EXERCISE
Which lines in the records below mention the word "Locate"? Copy each one out.

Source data
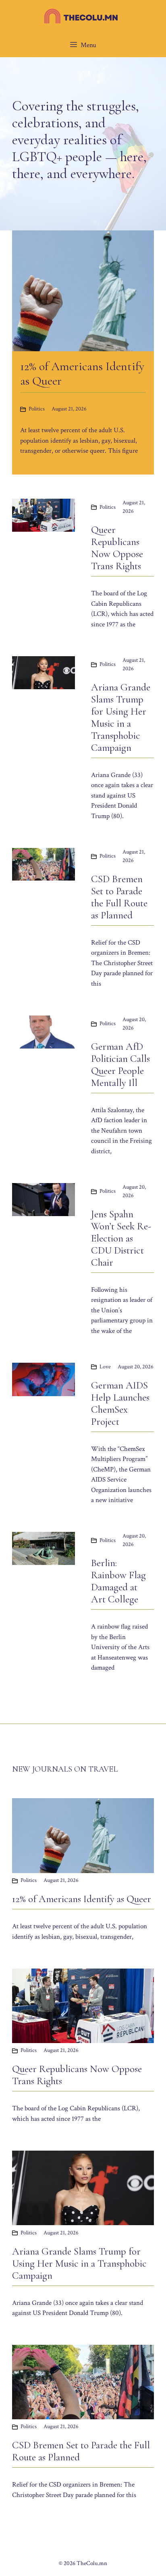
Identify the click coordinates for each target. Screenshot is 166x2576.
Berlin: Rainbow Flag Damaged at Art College (118, 1581)
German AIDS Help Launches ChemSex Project (120, 1403)
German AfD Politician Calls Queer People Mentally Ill (120, 1064)
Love (105, 1366)
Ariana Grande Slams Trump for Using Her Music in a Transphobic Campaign (120, 717)
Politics (37, 408)
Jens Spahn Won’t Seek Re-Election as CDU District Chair (121, 1238)
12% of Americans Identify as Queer (81, 1899)
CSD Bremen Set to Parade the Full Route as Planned (119, 897)
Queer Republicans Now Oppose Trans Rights (117, 548)
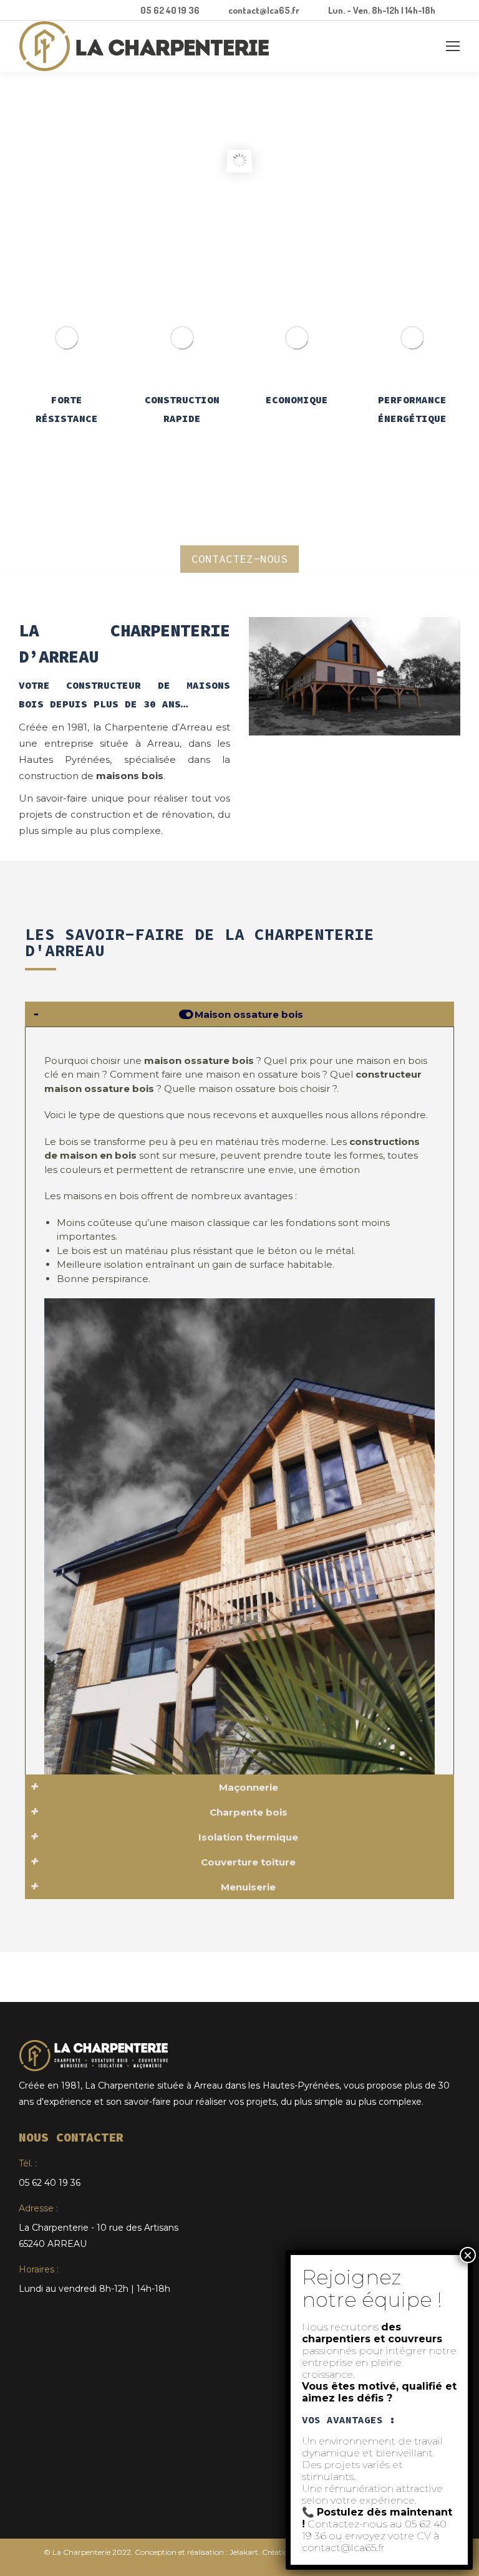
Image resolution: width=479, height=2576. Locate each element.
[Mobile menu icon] (452, 46)
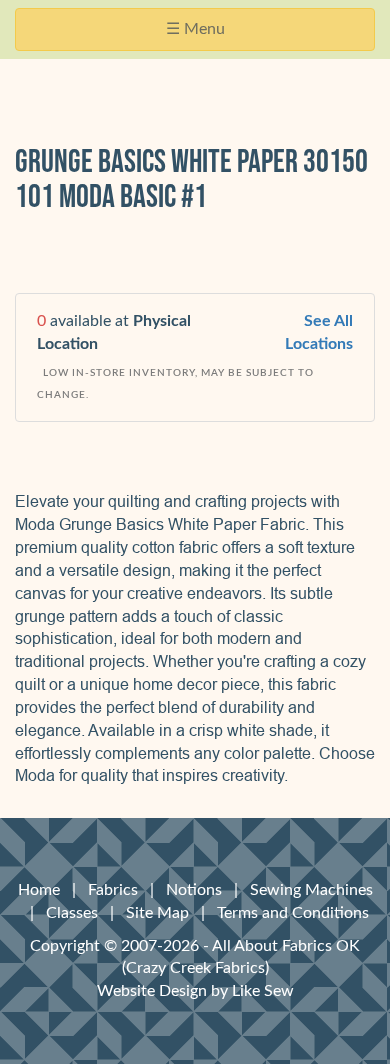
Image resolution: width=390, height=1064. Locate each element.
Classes (72, 913)
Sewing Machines (311, 890)
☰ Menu (201, 35)
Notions (194, 890)
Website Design (152, 991)
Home (39, 890)
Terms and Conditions (293, 913)
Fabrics (113, 890)
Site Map (157, 913)
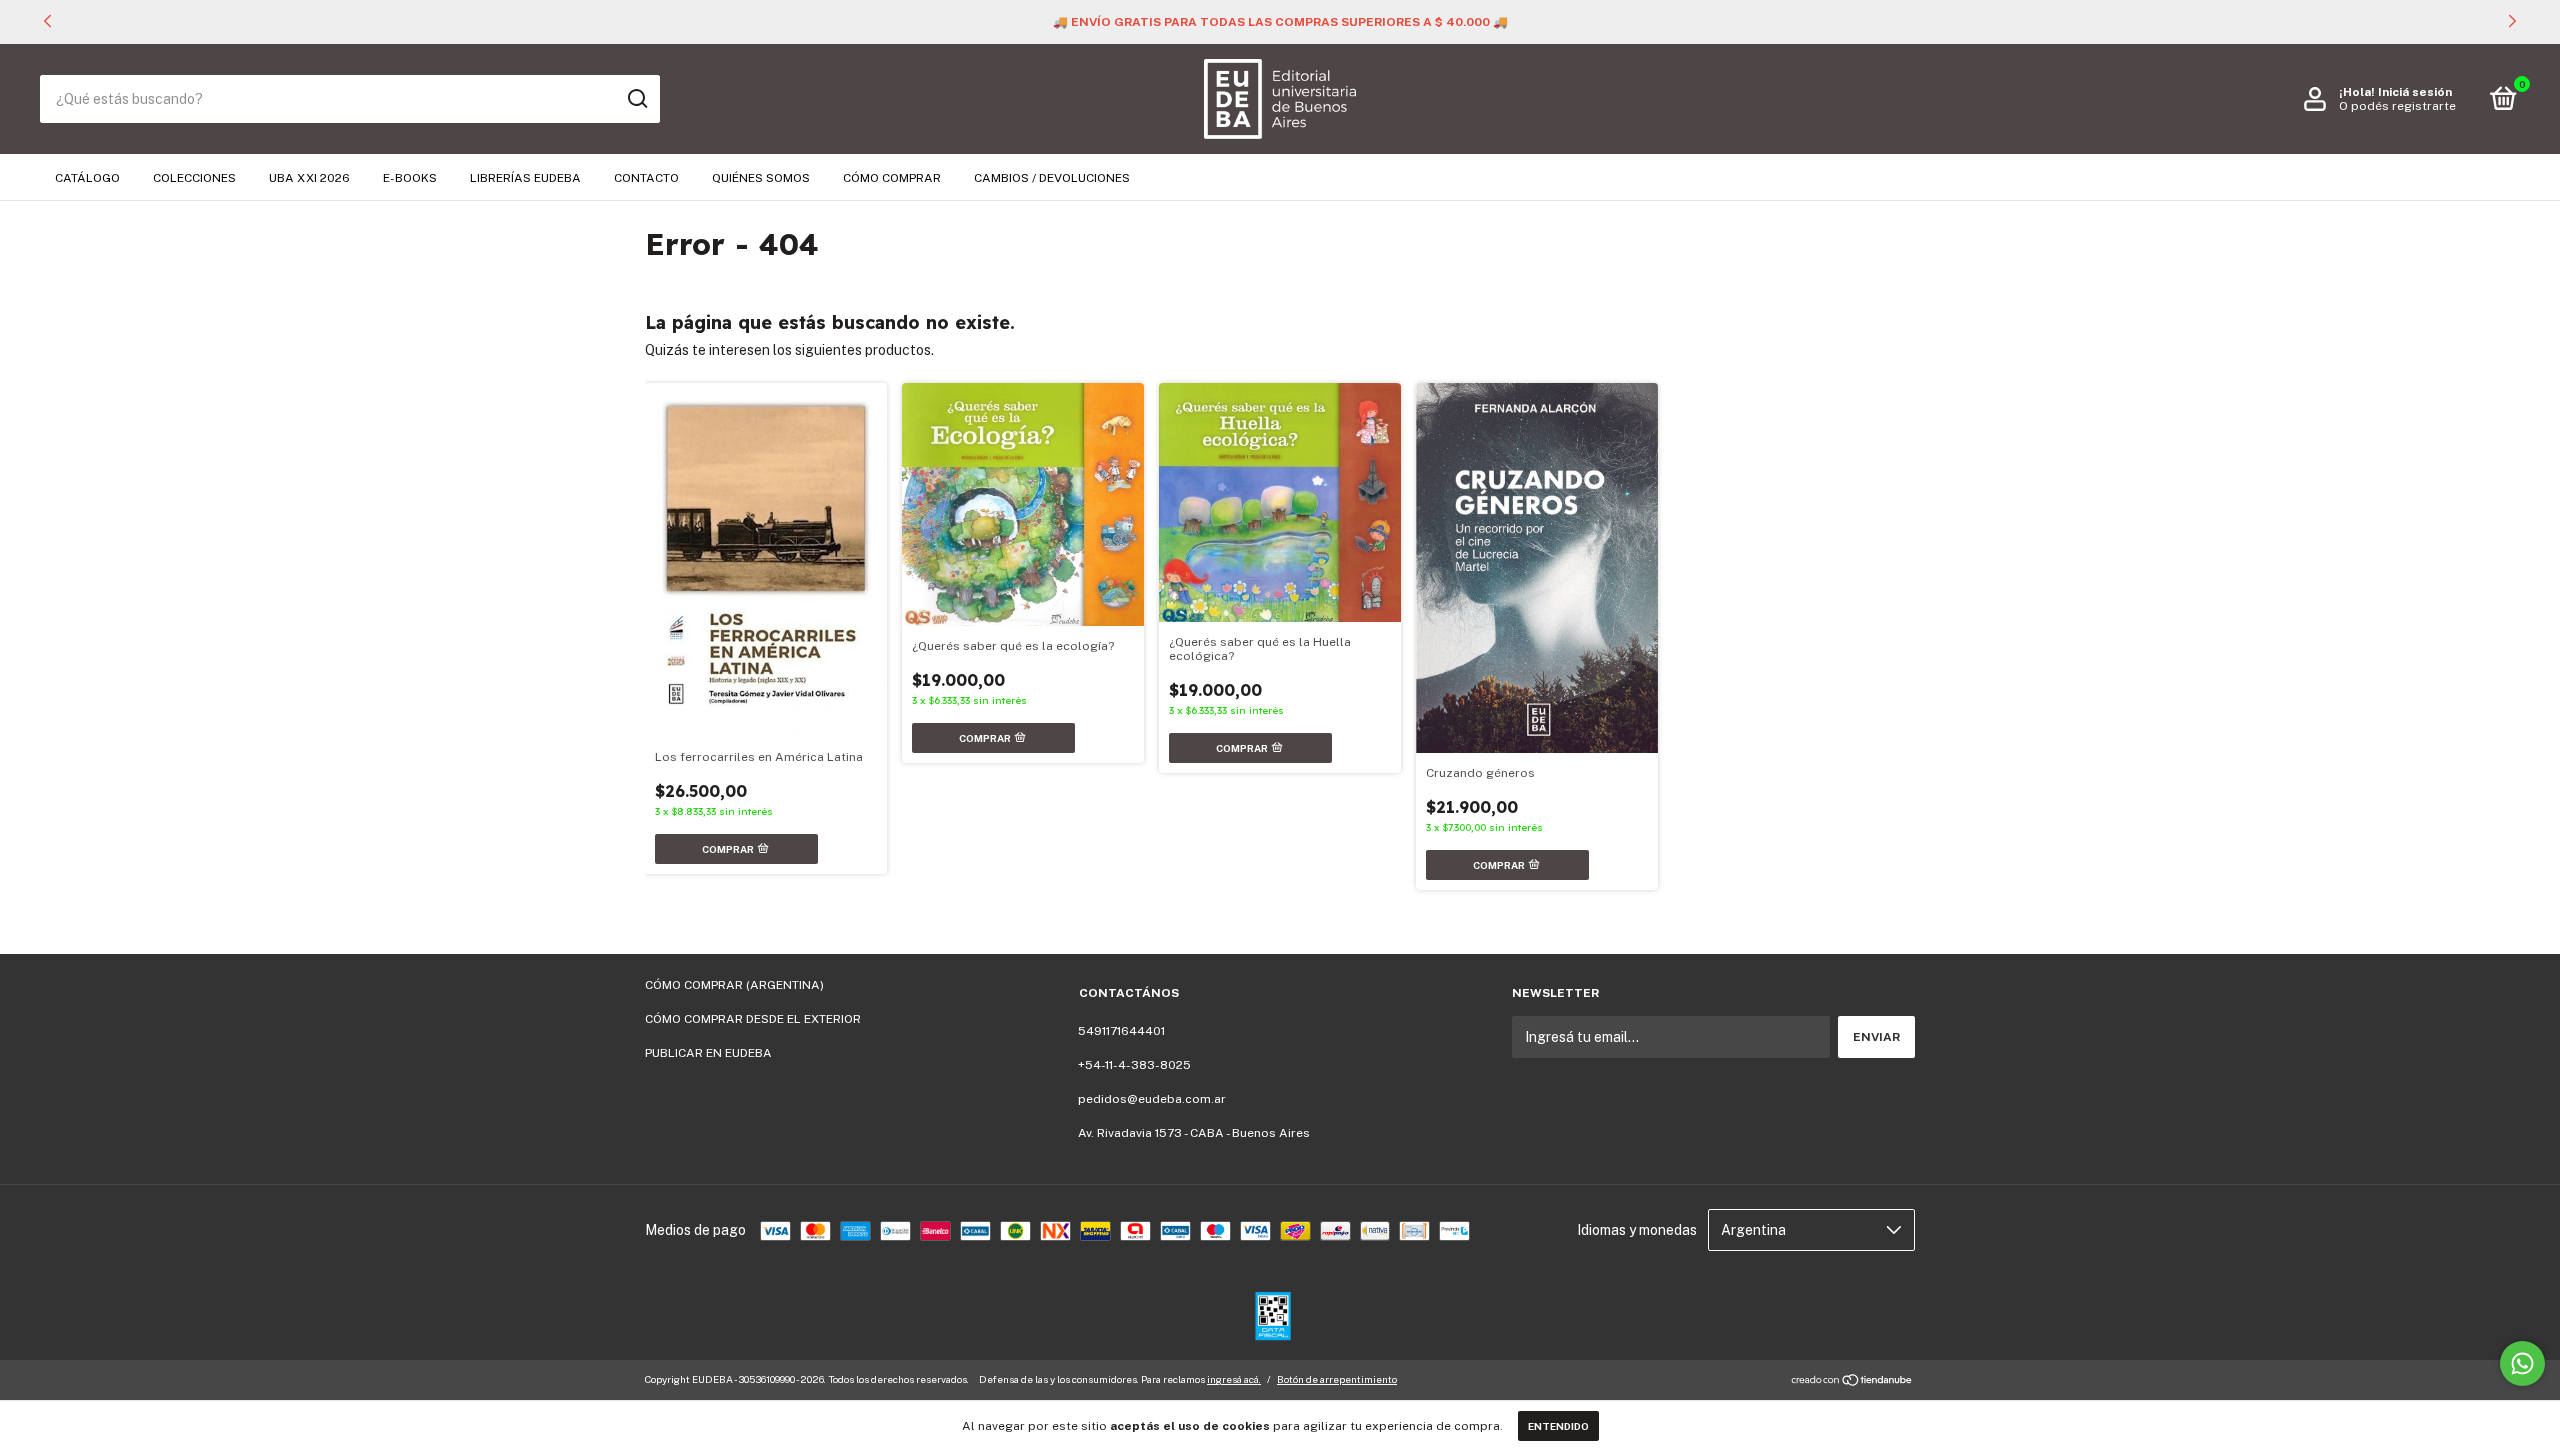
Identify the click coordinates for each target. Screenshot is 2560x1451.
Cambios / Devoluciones (1052, 178)
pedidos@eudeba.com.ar (1152, 1099)
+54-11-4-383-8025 (1134, 1065)
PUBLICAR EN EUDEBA (708, 1053)
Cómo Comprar (892, 178)
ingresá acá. (1234, 1379)
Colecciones (194, 178)
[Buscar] (636, 99)
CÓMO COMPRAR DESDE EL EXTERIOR (753, 1019)
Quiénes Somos (761, 178)
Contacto (646, 178)
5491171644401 (1121, 1031)
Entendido (1558, 1426)
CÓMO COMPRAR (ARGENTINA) (734, 985)
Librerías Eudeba (525, 178)
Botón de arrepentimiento (1337, 1379)
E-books (410, 178)
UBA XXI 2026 (309, 178)
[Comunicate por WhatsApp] (2522, 1363)
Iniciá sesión (2415, 92)
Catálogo (87, 178)
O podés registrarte (2397, 106)
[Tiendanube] (1852, 1382)
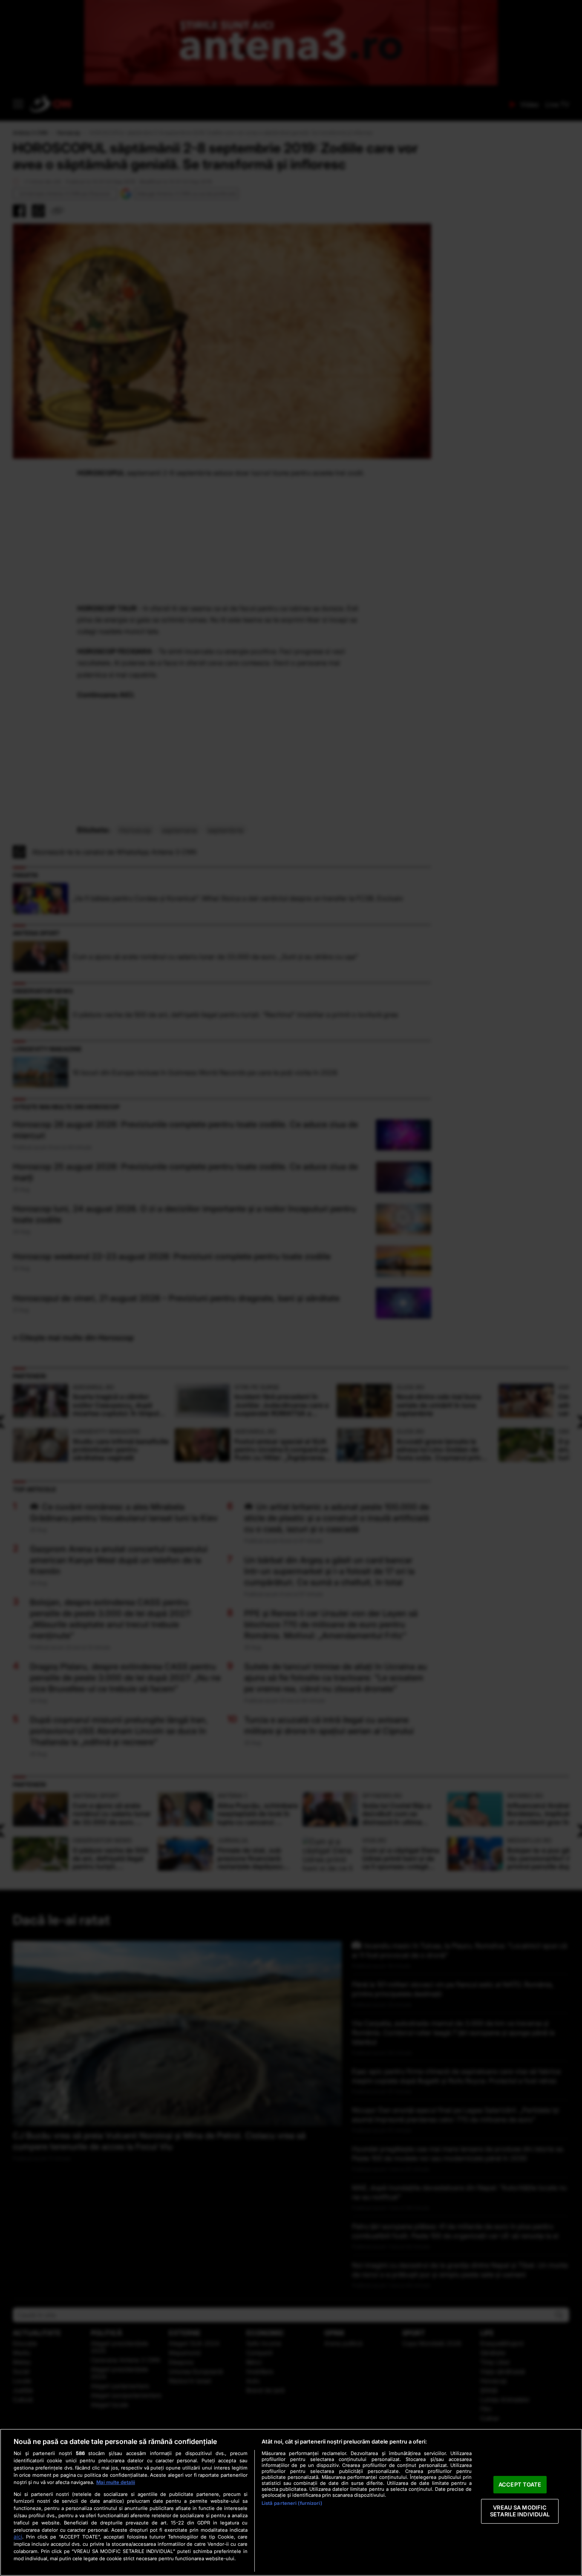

SOLUTION TO THIS TASK
Image resolution: width=479, height=2576. Locate each element.
Image resolution: width=390, height=1064. Locate each element.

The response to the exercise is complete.